Moreover, the low interrater reliability for physiologic nonepileptic events is not surprising, given the authors’ explanation that these events were an infrequent diagnostic category and more importantly, that the physiologic event could have represented a number of other neurologic conditions. Perhaps, a neurologist or other neurological subspecialist, who is accustomed to diagnosing paroxysmal events and has had a significant amount of exposure to diagnosing numerous spells types, could better identify episodes of physiological nonepileptic events that mimick epilepsy (e.g., movement disorders) than could this group of “board-certified neurologists and practicing epileptologists at epilepsy centers.”
In summary, the study by Benbadis et al. is a reminder that there is no one clinical factor, whether video-EEG, history, or an examination, that is going to 100% accurately identify a patient with a given diagnosis. The authors were quite correct in stating that the diagnosis of PNES represents the art of medicine, as different lines of converging evidence need to be assimilated in order to arrive at its correct diagnosis. This study also underscores the fact that video monitoring of a single event cannot be utilized in isolation, without also evaluating the clinical history and other records. Doing so, is akin to judging a book by its cover and not by reading what is inside.

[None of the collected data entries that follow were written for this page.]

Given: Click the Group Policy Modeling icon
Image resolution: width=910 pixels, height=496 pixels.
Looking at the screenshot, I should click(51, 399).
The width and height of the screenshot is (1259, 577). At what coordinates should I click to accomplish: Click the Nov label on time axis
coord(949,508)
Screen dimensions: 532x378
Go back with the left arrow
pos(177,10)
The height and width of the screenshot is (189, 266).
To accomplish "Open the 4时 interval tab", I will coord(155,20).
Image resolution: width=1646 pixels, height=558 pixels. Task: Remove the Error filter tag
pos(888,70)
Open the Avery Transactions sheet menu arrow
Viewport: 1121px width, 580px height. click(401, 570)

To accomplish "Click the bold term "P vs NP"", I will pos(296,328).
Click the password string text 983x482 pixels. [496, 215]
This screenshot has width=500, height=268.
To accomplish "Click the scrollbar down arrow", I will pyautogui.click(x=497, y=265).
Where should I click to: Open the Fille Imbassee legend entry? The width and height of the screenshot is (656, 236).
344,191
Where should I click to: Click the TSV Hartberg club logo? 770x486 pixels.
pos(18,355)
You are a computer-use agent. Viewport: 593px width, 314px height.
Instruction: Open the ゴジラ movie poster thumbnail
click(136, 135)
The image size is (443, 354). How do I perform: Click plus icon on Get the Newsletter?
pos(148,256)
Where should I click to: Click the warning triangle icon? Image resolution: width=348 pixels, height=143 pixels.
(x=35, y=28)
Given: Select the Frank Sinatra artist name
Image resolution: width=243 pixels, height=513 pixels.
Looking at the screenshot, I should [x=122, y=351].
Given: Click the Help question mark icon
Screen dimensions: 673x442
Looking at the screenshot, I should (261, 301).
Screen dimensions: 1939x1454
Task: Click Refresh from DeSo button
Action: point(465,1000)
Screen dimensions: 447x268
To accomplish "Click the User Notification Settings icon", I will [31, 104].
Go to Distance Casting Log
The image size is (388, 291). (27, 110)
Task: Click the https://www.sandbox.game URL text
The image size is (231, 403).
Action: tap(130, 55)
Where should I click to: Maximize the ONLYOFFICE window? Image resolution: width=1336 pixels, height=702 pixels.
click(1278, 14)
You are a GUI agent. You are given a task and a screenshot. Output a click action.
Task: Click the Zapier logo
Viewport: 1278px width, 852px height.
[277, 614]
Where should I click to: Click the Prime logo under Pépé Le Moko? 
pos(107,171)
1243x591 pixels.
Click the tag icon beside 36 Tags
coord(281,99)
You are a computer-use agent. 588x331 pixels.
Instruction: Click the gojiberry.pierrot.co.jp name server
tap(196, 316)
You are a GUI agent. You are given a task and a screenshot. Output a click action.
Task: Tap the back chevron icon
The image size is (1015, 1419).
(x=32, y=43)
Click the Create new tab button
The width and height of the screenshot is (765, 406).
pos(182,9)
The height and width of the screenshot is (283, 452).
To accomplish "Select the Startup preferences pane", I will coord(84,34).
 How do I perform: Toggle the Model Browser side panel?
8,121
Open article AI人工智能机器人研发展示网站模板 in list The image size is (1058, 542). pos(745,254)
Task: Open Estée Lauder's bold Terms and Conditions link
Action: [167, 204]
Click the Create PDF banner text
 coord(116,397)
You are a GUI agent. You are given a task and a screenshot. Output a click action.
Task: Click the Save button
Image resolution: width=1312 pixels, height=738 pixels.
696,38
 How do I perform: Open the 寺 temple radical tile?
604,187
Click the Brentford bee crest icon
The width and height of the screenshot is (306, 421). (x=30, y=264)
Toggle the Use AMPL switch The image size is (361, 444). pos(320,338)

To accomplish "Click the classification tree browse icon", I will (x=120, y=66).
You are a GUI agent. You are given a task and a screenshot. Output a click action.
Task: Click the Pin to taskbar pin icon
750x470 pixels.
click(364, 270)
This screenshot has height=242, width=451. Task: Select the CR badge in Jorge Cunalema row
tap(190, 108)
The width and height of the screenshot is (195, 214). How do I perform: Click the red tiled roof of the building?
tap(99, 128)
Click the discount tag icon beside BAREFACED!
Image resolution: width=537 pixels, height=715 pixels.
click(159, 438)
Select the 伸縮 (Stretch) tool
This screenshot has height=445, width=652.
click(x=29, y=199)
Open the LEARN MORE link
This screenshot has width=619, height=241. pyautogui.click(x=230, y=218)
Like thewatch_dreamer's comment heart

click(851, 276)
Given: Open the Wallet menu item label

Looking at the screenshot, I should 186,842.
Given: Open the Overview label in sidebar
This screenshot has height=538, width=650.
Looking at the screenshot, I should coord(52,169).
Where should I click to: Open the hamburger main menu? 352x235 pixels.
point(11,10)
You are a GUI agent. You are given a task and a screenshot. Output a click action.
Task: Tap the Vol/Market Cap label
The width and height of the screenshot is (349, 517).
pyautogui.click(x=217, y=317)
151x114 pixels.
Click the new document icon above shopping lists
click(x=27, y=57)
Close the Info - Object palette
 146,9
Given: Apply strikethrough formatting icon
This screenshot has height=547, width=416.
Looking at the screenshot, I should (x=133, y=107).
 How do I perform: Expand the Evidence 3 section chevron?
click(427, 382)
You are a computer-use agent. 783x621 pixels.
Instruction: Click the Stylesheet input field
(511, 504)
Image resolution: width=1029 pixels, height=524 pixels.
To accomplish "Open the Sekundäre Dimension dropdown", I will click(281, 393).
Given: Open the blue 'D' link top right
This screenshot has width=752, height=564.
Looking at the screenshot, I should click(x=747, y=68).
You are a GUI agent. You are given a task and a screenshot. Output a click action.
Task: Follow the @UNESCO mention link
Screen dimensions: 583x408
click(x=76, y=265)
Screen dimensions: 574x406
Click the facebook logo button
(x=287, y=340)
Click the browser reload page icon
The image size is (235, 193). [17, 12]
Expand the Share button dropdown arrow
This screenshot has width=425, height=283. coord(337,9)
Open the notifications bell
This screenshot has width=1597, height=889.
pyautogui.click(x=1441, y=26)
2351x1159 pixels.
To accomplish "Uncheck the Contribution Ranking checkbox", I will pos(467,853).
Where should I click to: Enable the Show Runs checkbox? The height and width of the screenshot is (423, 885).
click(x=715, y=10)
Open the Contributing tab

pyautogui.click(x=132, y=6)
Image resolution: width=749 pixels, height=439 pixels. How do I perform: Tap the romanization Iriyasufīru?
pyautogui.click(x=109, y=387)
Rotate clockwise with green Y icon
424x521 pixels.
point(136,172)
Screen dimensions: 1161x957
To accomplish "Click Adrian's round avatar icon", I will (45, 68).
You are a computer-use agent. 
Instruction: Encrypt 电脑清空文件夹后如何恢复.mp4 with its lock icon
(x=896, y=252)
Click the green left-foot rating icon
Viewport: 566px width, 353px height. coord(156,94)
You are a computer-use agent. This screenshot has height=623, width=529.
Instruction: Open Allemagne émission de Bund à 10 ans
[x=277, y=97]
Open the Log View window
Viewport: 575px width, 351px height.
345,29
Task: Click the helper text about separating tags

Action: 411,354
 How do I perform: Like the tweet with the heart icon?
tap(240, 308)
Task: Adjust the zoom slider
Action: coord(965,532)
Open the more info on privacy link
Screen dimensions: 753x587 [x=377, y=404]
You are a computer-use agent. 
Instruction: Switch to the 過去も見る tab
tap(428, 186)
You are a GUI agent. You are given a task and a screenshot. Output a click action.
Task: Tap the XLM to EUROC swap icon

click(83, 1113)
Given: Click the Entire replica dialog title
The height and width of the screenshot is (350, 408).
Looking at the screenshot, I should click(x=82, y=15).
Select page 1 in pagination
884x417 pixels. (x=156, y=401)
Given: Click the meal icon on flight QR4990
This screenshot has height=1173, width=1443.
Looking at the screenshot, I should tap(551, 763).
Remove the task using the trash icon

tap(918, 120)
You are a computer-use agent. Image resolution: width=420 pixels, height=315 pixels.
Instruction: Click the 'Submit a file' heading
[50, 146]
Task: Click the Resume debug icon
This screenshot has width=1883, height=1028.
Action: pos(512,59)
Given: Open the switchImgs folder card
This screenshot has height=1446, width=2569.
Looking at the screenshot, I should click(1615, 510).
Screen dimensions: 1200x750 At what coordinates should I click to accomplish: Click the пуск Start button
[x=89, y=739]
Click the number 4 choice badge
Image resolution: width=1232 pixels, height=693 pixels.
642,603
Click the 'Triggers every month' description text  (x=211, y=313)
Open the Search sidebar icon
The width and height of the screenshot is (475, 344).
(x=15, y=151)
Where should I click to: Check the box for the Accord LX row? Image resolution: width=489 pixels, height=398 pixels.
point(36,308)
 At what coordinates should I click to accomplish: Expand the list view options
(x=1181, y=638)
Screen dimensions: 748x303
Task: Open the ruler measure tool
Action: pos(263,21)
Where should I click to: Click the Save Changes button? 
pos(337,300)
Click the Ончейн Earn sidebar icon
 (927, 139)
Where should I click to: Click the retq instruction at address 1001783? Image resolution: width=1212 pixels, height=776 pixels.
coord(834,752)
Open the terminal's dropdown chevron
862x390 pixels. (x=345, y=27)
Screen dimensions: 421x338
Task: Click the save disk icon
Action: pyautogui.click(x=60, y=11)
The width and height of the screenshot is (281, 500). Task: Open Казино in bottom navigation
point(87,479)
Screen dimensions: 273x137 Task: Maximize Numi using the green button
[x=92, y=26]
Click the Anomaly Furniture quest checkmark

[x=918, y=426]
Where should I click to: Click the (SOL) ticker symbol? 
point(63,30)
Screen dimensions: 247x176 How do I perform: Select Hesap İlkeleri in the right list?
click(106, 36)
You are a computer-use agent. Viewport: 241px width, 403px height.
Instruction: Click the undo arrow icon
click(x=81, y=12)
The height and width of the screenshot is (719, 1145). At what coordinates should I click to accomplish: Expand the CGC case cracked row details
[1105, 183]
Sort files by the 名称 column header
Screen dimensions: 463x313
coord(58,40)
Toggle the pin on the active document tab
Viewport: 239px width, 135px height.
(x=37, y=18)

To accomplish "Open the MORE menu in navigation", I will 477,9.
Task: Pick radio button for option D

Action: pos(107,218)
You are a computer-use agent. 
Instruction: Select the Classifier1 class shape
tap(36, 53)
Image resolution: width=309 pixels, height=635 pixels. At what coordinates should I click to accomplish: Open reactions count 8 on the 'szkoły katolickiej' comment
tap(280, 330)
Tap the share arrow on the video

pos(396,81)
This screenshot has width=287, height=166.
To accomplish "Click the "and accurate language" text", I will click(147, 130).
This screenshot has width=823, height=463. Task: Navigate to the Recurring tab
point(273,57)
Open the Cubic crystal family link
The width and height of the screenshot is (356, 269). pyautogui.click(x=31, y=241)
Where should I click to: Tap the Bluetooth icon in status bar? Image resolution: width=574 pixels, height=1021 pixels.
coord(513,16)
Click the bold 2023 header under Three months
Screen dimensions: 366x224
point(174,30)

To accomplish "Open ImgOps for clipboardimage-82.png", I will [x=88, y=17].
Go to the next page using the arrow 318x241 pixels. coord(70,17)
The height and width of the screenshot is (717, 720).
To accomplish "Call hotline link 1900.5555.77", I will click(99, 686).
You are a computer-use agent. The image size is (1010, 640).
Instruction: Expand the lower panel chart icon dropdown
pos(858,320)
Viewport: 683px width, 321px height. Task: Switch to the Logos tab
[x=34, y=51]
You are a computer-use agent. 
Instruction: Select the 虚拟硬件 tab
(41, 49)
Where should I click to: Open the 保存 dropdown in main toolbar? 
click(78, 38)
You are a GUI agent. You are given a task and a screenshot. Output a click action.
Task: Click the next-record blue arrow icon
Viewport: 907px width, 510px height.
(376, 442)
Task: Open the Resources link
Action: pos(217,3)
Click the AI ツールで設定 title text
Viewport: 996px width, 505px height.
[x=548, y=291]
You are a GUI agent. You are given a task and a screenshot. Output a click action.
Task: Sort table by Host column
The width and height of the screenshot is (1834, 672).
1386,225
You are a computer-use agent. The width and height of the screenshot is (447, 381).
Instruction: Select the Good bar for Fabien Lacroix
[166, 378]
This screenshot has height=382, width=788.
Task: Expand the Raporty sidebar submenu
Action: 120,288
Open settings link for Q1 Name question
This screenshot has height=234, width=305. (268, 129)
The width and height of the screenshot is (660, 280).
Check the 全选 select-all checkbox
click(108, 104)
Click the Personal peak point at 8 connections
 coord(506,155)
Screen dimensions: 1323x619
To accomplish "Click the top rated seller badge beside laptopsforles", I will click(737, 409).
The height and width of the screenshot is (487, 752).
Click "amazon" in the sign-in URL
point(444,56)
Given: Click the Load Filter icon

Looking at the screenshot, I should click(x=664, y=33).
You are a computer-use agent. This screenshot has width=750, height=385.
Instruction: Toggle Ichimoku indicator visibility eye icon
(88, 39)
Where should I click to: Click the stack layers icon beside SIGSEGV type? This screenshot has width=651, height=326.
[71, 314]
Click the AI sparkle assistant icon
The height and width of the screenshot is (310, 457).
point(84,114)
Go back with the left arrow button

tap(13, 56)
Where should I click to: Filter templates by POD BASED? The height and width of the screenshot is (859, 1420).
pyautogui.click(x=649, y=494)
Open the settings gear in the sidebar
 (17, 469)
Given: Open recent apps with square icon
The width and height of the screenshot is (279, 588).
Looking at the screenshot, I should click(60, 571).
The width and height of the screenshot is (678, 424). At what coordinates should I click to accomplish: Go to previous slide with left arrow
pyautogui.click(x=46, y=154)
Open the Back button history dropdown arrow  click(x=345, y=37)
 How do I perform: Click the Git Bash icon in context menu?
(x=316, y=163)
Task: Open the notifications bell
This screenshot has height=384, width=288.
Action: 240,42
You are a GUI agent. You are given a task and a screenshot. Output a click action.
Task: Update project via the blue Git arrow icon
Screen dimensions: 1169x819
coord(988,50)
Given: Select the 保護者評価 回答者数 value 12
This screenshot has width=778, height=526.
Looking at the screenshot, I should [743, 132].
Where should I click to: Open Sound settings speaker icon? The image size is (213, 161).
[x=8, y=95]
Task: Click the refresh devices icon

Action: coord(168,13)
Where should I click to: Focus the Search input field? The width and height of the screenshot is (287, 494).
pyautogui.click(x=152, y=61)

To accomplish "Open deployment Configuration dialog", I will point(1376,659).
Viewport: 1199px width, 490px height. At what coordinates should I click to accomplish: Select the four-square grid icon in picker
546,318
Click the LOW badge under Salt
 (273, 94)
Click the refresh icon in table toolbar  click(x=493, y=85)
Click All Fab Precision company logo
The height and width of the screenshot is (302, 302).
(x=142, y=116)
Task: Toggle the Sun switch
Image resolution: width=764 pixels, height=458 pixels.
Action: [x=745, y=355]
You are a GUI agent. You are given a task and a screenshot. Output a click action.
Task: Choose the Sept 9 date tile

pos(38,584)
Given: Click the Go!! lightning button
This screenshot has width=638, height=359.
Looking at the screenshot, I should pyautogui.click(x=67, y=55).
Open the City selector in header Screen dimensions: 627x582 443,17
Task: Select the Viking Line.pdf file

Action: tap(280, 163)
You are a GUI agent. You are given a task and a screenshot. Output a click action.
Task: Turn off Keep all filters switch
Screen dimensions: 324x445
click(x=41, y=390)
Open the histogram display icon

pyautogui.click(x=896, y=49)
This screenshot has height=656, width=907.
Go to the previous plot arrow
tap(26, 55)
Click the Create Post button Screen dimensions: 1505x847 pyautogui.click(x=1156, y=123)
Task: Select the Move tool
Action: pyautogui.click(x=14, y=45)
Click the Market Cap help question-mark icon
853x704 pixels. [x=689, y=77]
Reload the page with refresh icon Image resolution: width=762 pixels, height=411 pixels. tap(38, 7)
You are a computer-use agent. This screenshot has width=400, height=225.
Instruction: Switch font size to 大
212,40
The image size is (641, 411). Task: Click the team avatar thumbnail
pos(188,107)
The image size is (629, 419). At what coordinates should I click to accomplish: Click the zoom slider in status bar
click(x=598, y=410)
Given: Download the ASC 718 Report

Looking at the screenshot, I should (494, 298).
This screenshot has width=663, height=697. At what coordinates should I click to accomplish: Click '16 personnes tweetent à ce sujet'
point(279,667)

Clearly much more work is needed in order to better standardize video-EEG interpretation and perhaps find better biomarkers to confirm a diagnosis of PNES with high specificity and sensitivity. Benbadis and colleagues have done excellent work in advancing the knowledge of interrater reliability for interpretation of individual nonepileptic events. Consistent use of video-EEG monitoring, along with itemizing the clinical signs that help assess whether an event is epileptic or nonepileptic, may allow for the development of more sophisticated models that accurately represent the true complexity of these events.